胰腺癌疼痛剧烈，吗啡类药物治疗副反应大，酒精注射损毁腹腔神经节（CG）有一定疗效。但是，我们前期研究发现低剂量率125I粒子植入照射CG疗效更佳且持久，此现象不能单纯用"毁损CG"来解释；研究还发现125I粒子照射胰腺癌细胞株可导致miRNAs表达变化；业已证实慢性神经病理性疼痛发生与部分miRNAs异常表达相关。因此推测粒子照射CG可导致疼痛相关miRNAs表达变化而发挥治疗效果。本研究拟以胰腺癌痛患者的CG作为实验材料，125I粒子照射干预，筛选出粒子照射可调控的疼痛相关候选miRNAs；而后，在原代培养的CG细胞中，转基因干预观察基因转染对CG神经元生物学行为的影响，并确定出候选miRNAs的靶基因；再运用膜片钳技术研究候选miRNAs对神经病理性疼痛相关电活动的影响；最后动物模型验证干预相关miRNAs靶基因蛋白的镇痛效果，为粒子植入照射CG治疗胰腺癌痛新技术临床推广提供理论依据。

Pancreatic cancer commonly cause pain that is difficult to control，side effects of opioids can't be tolerated. Celiac ganglion neurolysis with alcohol has some effect for pain control. Our previous study showed that brachytherapy on celiac ganglia with 125I seeds had better and long-lasting analgesic effect which can not be simply explained by celiac ganglion neurolysis.We also found that 125I seed irradiation on pancreatic cancer cell lines can lead to changes of miRNAs expression. miRNA expression changes have been reported to play an important role in occurrence and maintenance of chronic neuropathic pain. So we speculate that celiac ganglion branchytherapy may cause changes of pain related miRNAs expression to play a role in pain control.In this study, celiac ganglion get from patients who received pancreatectomy for pancreatic cancer pain ,which be irradiated by 125I seeds to screen candidate miRNAs related to branchytherapy and pain.Then, the celiac ganglion cells will be cultured and transgenic intervented to observe the gene transfection on the biological behavior of celiac ganglion neurons, determine the candidate target genes of miRNAs. The infruence of candidate neuropathic pain related miRNAs on electrical activity will be tested by using patch-clamp technique. Finally,we will verify the analgesic effect of the intervention miRNAs target gene protein in an animal pain model. The aim of this study is to provide theoretical basis for the clinical application of brachytherapy on celiac ganglia with 125I seeds for pain control in patients who suffered from pancreatic cancer.
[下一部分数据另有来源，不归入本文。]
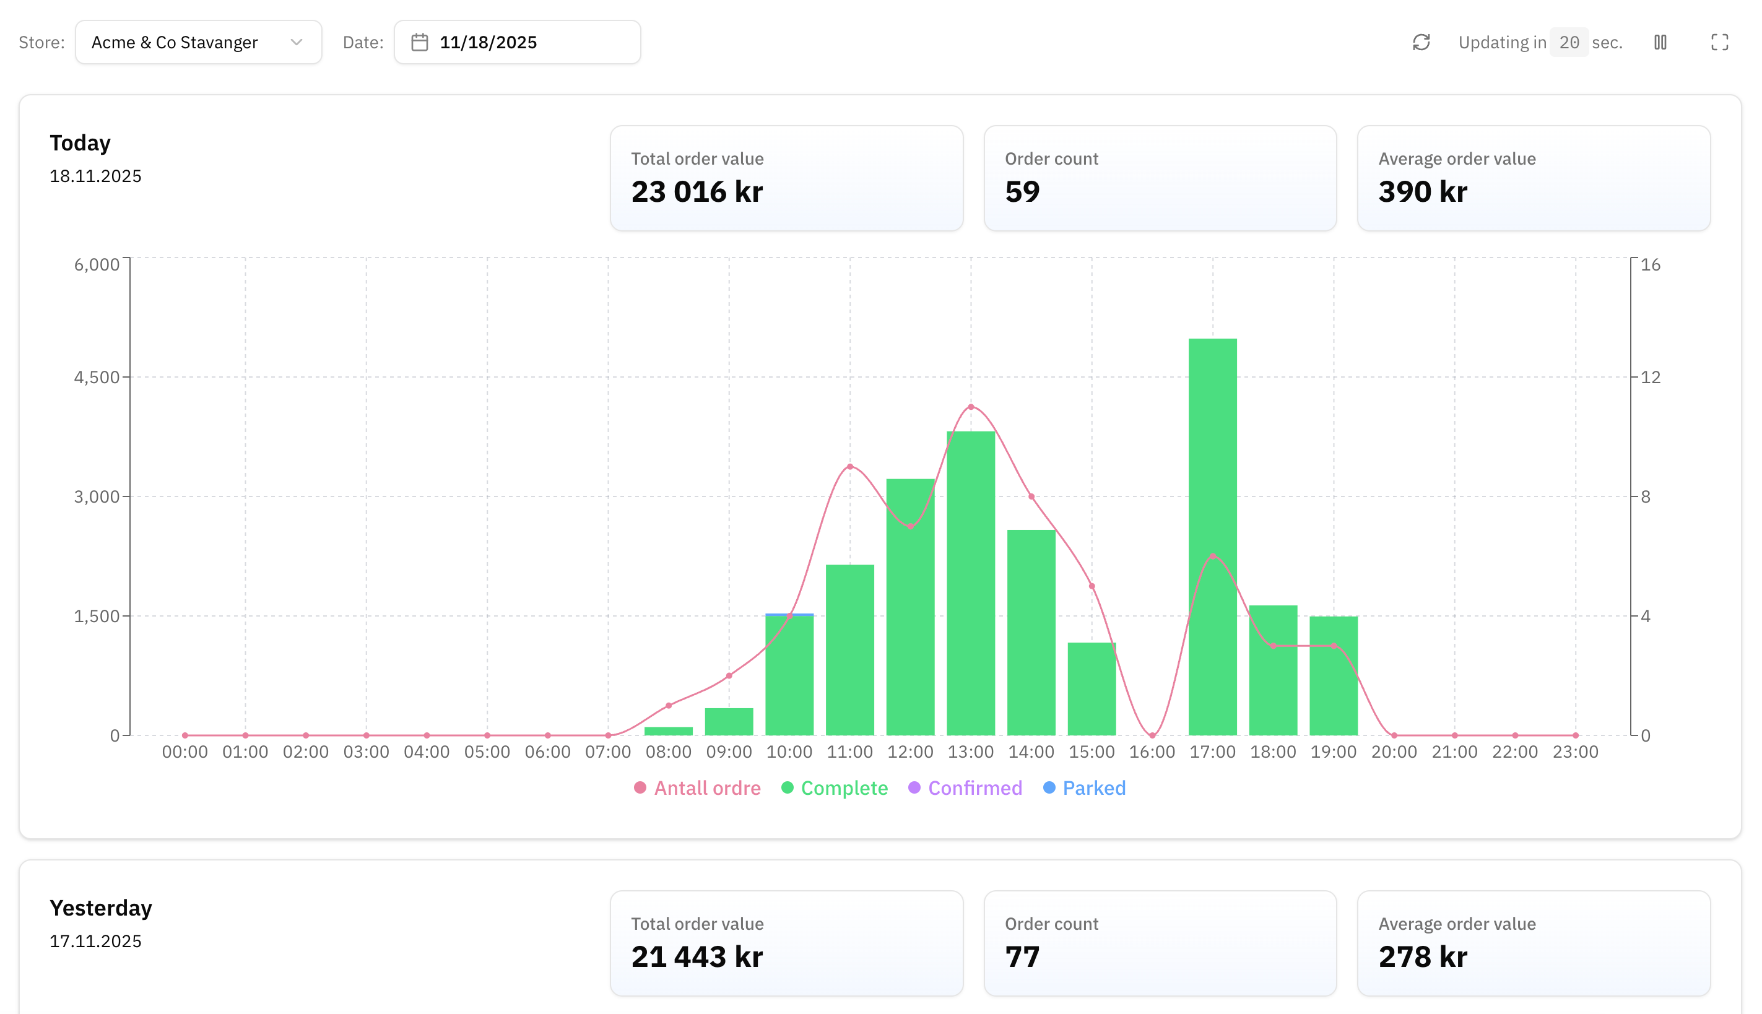Click the date input showing 11/18/2025
The width and height of the screenshot is (1762, 1014).
point(517,42)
背景：本研究从超声内镜下125I粒子种植缓解胰腺癌患者疼痛临床现象出发，在细胞、分子水平上探索放射粒子缓解疼痛的机制。结果：细胞实验发现粒子辐照可以显著抑制大鼠背根神经节细胞（DRG）活力，并以剂量依赖性方式增加细胞坏死，125I 粒子轻度提高了cleaved caspase-9、cleaved caspase-8蛋白表达，显着抑制了Bcl-2，Bax蛋白表达；分子水平上发现125I粒子照射可通过miR-1246下调TRPV1表达从而抑制神经细胞生长；细胞膜片钳发miR-1246是通过抑制神经细胞内源性的NA+电流而缓解疼痛感觉。结论：125I粒子照射可通过miR-1246下调TRPV1表达从而抑制神经细胞生长，介导神经细胞凋亡并通过抑制神经细胞内源性的NA+电流而缓解疼痛感觉。科学意义：本研究阐明了125I粒子缓解胰腺癌患者疼痛一种新机制，为粒子植入照射 CG 治疗胰腺癌痛新技术临床推广提供理论依据。